**Aim of the task**
Give back all the records below, unaltered.

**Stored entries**
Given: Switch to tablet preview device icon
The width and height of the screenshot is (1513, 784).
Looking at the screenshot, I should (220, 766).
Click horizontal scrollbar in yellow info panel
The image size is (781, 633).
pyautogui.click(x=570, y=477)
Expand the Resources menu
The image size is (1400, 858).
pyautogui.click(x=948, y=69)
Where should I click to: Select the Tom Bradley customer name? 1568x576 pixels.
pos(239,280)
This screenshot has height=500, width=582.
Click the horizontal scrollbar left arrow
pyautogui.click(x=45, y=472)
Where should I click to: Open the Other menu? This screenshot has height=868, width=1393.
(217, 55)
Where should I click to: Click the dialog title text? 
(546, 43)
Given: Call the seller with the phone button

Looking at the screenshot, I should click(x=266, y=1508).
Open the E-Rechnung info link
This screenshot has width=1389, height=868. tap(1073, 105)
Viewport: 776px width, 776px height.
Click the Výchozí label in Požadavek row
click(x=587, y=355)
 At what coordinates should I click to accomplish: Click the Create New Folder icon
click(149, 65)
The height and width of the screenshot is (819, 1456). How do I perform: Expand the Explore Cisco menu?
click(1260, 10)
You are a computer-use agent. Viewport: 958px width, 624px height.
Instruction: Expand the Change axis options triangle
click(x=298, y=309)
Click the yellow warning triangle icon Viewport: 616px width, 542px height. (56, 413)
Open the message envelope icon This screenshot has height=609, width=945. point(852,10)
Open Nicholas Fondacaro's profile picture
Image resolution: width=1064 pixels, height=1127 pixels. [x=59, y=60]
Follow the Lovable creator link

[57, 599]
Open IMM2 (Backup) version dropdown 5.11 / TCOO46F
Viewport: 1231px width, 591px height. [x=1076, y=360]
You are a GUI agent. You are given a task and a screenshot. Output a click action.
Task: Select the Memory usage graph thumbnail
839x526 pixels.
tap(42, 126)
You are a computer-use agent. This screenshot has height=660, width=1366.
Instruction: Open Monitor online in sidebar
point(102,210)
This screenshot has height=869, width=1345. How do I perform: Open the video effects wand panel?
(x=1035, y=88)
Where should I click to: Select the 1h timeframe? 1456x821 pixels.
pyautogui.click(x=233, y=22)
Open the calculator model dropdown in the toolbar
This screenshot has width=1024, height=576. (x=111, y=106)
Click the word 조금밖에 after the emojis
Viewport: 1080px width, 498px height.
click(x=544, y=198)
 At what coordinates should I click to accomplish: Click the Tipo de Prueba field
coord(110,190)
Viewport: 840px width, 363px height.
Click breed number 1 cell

**Exercise result**
Given: Switch to tablet preview device icon
The width and height of the screenshot is (1513, 784).
Looking at the screenshot, I should (220, 766).
Click horizontal scrollbar in yellow info panel
The image size is (781, 633).
pyautogui.click(x=570, y=477)
Expand the Resources menu
The image size is (1400, 858).
pyautogui.click(x=948, y=69)
Where should I click to: Select the Tom Bradley customer name? 1568x576 pixels.
pos(239,280)
This screenshot has height=500, width=582.
Click the horizontal scrollbar left arrow
pyautogui.click(x=45, y=472)
Where should I click to: Open the Other menu? This screenshot has height=868, width=1393.
(217, 55)
Where should I click to: Click the dialog title text? 
(546, 43)
Given: Call the seller with the phone button

Looking at the screenshot, I should click(x=266, y=1508).
Open the E-Rechnung info link
This screenshot has width=1389, height=868. tap(1073, 105)
Viewport: 776px width, 776px height.
Click the Výchozí label in Požadavek row
click(x=587, y=355)
 At what coordinates should I click to accomplish: Click the Create New Folder icon
click(149, 65)
The height and width of the screenshot is (819, 1456). How do I perform: Expand the Explore Cisco menu?
click(1260, 10)
You are a computer-use agent. Viewport: 958px width, 624px height.
Instruction: Expand the Change axis options triangle
click(x=298, y=309)
Click the yellow warning triangle icon Viewport: 616px width, 542px height. (56, 413)
Open the message envelope icon This screenshot has height=609, width=945. point(852,10)
Open Nicholas Fondacaro's profile picture
Image resolution: width=1064 pixels, height=1127 pixels. [x=59, y=60]
Follow the Lovable creator link

[57, 599]
Open IMM2 (Backup) version dropdown 5.11 / TCOO46F
Viewport: 1231px width, 591px height. [x=1076, y=360]
You are a GUI agent. You are given a task and a screenshot. Output a click action.
Task: Select the Memory usage graph thumbnail
839x526 pixels.
tap(42, 126)
You are a computer-use agent. This screenshot has height=660, width=1366.
Instruction: Open Monitor online in sidebar
point(102,210)
This screenshot has height=869, width=1345. How do I perform: Open the video effects wand panel?
(x=1035, y=88)
Where should I click to: Select the 1h timeframe? 1456x821 pixels.
pyautogui.click(x=233, y=22)
Open the calculator model dropdown in the toolbar
This screenshot has width=1024, height=576. (x=111, y=106)
Click the word 조금밖에 after the emojis
Viewport: 1080px width, 498px height.
click(x=544, y=198)
 At what coordinates should I click to accomplish: Click the Tipo de Prueba field
coord(110,190)
Viewport: 840px width, 363px height.
Click breed number 1 cell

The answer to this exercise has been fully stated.